To be sure, the situation isn't exactly the same because Sentinel managed money for futures firms, hedge funds and individuals, and MF Global had customers that were trading directly on futures exchanges. Still, the case serves as an illustration of how difficult it can be for futures customers to recover missing money once a firm files for bankruptcy. And the dim outlook for recovery comes one week ahead of a Jan. 31 deadline looming for MF Global customers to complete a claims form detailing the assets in their accounts as of the bankruptcy filing.

Donald Horwitz, who oversaw the liquidation of municipal-bond firm Donald Sheldon & Co. in 1985, says that MF Global customers are going to have to put in a claim and stand with all the other creditors.

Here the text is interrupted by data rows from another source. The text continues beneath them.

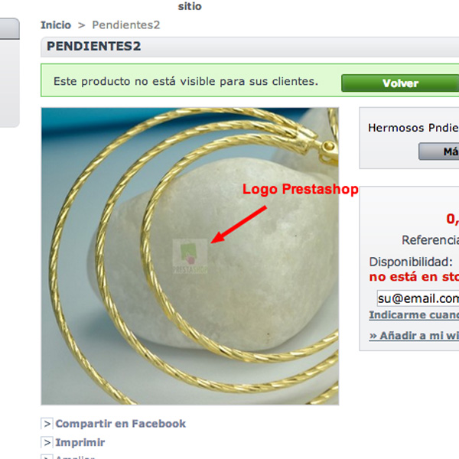Click the sitio text at top
459x459 pixels.
tap(190, 6)
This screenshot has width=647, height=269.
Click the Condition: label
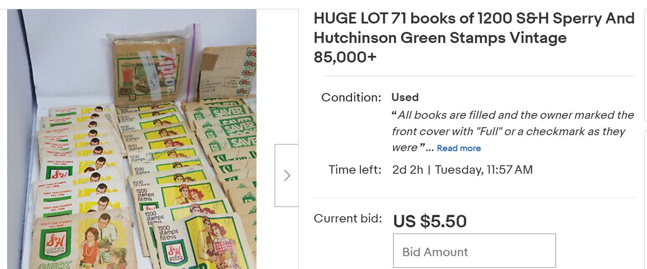click(x=351, y=97)
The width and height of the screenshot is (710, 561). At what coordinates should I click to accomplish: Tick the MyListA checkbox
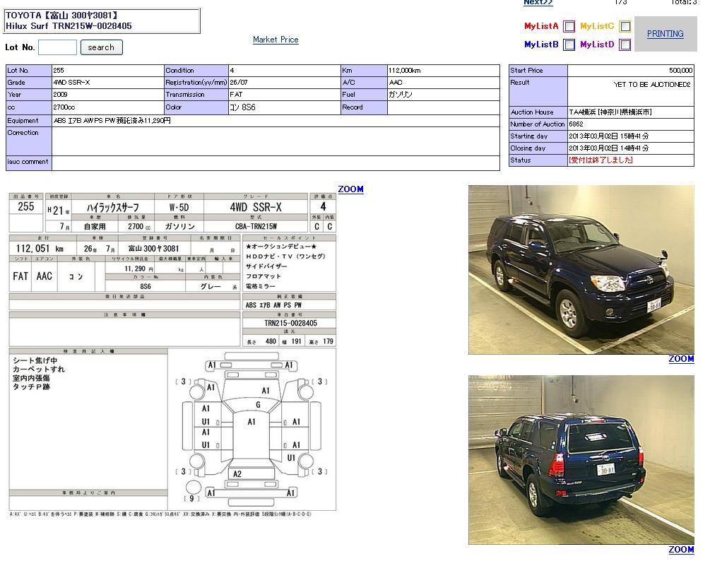569,27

"It takes a long time, and the longer the money is gone, the less likely you're going to get the money back," Mr. Horwitz said, who has said the futures industry should consider an insurance fund that protects investors like the Securities Investor Protection Corp. in the securities industry.

In the Sentinel liquidation, U.S. regulators have pending enforcement cases against the firm, but there have been no criminal charges filed against Sentinel executives. The Commodity Futures Trading Commission filed a fraud case against Sentinel involving $562 million in customer funds. The Securities and Exchange Commission and the CFTC also accused Sentinel of violating rules that require firms to keep customer money and the firm's money separate. The cases are still unresolved.

Attorneys for Sentinel executives didn't immediately return calls for comment.

MF Global could face some similar charges. The firm is currently under investigation by regulators and law-enforcement agencies over the estimated $1.2 billion in missing customer money.

Our hope is still a hundred percent, but that $1.2 billion shortfall could make it extremely difficult to make that goal," said Kent Jarrell, a spokesman for MF Global trustee James Giddens. "Unfortunately a bankruptcy and a liquidation like this is a long complex process."

And even if the trustee finds the money, it could have been paid out to meet other obligations in the firm's final days, which could mean a lot of legal wrangling to get it back.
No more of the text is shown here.